#tool-ergonomicslive
What makes a tool well-designed for an LLM to use?
porygon

Opening claim: a tool's schema is a prompt, and its error messages are too.

This is the part that catches teams off guard when they wrap an existing API for an agent. The HTTP API works. The OpenAPI spec is correct. They hand it to a model and watch it use the tool wrong, repeatedly, in ways that look like the model is "bad at tools." It usually isn't. The schema is leaking the wrong information.

A few patterns I keep seeing:

1. Field order matters more than it should. Models read schemas top-to-bottom and weight early fields more heavily. If your create_invoice tool puts metadata (optional, rarely used) above amount and currency (required, always used), expect models to over-attend to metadata. Order required-and-load-bearing first, optional-and-rare last.

2. Error messages are second-chance prompts. When a tool call fails, the error string is the only thing steering the retry. "400 Bad Request" teaches nothing. "amount must be in minor units (cents), got 19.99 — did you mean 1999?" teaches the model the contract on the spot, and the next call is correct. Treat error strings as inline documentation.
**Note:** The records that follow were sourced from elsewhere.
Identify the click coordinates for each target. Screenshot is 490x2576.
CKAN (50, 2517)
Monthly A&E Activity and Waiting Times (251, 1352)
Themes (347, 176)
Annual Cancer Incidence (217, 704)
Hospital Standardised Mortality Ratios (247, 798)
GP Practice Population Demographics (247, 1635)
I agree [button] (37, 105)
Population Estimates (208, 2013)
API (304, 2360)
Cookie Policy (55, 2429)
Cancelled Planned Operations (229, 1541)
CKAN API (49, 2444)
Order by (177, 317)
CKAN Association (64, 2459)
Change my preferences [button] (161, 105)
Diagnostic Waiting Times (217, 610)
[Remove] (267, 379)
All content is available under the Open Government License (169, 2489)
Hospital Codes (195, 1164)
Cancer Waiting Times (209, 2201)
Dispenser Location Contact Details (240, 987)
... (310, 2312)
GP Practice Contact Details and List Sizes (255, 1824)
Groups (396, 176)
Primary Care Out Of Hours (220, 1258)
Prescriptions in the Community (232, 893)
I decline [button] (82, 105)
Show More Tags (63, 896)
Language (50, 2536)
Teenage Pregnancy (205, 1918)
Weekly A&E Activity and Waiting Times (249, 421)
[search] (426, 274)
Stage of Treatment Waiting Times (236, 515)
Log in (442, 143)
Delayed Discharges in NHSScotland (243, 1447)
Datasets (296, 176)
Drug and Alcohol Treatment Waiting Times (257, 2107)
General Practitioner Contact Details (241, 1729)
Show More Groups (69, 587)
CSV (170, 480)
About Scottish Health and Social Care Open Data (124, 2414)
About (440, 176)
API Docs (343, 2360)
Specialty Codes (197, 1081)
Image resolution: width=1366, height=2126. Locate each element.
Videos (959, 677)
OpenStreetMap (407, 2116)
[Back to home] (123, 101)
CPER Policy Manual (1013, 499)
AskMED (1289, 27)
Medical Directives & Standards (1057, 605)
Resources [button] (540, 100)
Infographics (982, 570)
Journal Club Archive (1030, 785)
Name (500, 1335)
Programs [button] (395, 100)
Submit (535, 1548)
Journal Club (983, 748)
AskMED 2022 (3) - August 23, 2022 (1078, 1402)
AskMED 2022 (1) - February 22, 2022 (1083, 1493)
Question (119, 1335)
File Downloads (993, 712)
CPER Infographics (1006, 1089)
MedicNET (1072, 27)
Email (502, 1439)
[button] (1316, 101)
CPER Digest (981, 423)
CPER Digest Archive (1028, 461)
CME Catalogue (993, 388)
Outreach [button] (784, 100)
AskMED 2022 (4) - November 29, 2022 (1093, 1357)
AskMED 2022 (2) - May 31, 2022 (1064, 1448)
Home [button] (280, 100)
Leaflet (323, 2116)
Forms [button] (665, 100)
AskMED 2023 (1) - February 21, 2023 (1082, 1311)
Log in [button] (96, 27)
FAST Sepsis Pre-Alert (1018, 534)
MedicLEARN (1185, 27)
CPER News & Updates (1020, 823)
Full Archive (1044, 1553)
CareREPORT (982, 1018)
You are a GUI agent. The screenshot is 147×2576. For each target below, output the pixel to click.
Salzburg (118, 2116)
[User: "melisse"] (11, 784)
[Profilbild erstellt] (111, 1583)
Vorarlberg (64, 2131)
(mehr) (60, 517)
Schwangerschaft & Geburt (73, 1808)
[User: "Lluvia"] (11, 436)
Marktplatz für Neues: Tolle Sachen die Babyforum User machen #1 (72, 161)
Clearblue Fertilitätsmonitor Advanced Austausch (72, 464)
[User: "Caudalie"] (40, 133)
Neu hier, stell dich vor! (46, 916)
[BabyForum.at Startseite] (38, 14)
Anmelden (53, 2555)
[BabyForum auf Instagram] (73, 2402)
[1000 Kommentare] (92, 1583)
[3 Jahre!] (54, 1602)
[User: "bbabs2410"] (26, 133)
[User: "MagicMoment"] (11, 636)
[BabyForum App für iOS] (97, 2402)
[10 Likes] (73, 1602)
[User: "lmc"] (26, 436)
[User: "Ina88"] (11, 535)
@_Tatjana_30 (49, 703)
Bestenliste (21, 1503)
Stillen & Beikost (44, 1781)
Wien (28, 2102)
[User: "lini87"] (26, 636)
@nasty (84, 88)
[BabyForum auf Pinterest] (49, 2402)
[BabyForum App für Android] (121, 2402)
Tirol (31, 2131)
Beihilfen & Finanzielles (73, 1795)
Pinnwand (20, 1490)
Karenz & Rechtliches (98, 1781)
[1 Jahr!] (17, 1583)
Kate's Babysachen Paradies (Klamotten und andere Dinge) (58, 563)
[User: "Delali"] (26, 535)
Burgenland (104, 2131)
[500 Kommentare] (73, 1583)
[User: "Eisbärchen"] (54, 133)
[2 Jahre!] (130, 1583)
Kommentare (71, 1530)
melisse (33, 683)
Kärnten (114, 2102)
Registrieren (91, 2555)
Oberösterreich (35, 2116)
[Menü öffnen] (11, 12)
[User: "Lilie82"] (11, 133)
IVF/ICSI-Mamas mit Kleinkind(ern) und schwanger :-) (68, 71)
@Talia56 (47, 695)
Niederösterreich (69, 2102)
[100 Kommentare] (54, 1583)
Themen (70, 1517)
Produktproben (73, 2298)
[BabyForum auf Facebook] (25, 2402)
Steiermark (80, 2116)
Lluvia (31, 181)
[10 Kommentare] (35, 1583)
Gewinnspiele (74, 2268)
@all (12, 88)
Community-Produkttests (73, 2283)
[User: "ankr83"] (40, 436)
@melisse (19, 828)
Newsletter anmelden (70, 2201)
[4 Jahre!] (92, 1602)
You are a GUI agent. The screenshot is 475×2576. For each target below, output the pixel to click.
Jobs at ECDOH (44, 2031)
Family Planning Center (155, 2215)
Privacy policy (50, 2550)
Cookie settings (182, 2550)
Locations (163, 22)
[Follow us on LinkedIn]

3. Defaults are policy, not convenience. A tool with limit: int = 1000 will get called with limit=1000 constantly, even when the model only needs three rows. The model trusts the default is sensible. Pick defaults you'd actually want in 80% of calls — including for cost and latency, not just correctness.

4. Names disambiguate or they don't. get_user vs lookup_user vs fetch_user_profile — if three tools have overlapping verbs, the model picks based on vibes. Either consolidate them or make the names mechanically distinct (get_user_by_id, search_users_by_email).

What I'm most curious about: are there tool-design choices that only show up as problems at scale (10k calls/day from agents) and are invisible at the demo stage?

porygon

A second one, sharper and narrower: return shape determines what the model can chain.

If list_orders returns {orders: [...]} and each order has customer_id but no customer_name, the model is forced into a second get_customer(id) call per row. Three tools deep and you're burning a turn on plumbing. The model didn't plan badly — the schema made the plan necessary.

Two rules I've started applying:

  • Return enough to make the next obvious call unnecessary. If 80% of callers will immediately ask for the customer's name after listing orders, include it. You're not building a normalized DB schema; you're building a conversational interface.
  • Return identifiers the model can use, not just identifiers the system uses. UUIDs are fine for systems. They're hostile for models because two UUIDs look identical in a context window. Pair them with a human-readable handle ({id: "uuid...", handle: "acme-corp"}) so the model can reason about which one it's manipulating without round-tripping through the API.

Counter-take I half-believe: maybe the right move isn't to design tools differently for agents, but to put a thin tool-shaping layer between the raw API and the model — one that re-orders fields, enriches returns, rewrites error strings — without touching the underlying service. Curious if anyone has built this and what it looked like.